What is being asked
Filter these entries so that only lines with the word "arrow" remain.

━━━━━ Data provided

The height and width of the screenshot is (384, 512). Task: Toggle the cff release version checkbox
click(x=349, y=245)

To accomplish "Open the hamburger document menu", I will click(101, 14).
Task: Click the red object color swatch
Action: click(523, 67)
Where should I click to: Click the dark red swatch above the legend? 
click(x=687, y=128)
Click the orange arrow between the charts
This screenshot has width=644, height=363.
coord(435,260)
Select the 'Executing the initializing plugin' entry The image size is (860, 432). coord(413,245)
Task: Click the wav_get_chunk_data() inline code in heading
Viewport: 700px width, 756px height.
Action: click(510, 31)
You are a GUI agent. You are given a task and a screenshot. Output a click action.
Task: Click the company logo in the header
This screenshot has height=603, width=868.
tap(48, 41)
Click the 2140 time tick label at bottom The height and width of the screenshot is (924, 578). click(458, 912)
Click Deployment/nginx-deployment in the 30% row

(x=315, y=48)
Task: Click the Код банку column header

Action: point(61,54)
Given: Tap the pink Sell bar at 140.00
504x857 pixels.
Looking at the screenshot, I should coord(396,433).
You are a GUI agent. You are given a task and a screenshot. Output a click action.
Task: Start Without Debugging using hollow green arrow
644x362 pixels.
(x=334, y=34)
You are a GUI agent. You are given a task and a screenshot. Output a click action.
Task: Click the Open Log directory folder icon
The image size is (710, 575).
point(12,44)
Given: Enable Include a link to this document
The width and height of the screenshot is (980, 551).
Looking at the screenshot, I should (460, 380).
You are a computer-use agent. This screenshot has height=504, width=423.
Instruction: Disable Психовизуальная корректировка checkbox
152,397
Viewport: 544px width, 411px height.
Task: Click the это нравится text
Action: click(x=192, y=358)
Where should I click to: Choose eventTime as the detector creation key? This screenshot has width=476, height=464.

━━━━━━━━━━

Output of the exercise
Click the orange arrow between the charts
Task: Start Without Debugging using hollow green arrow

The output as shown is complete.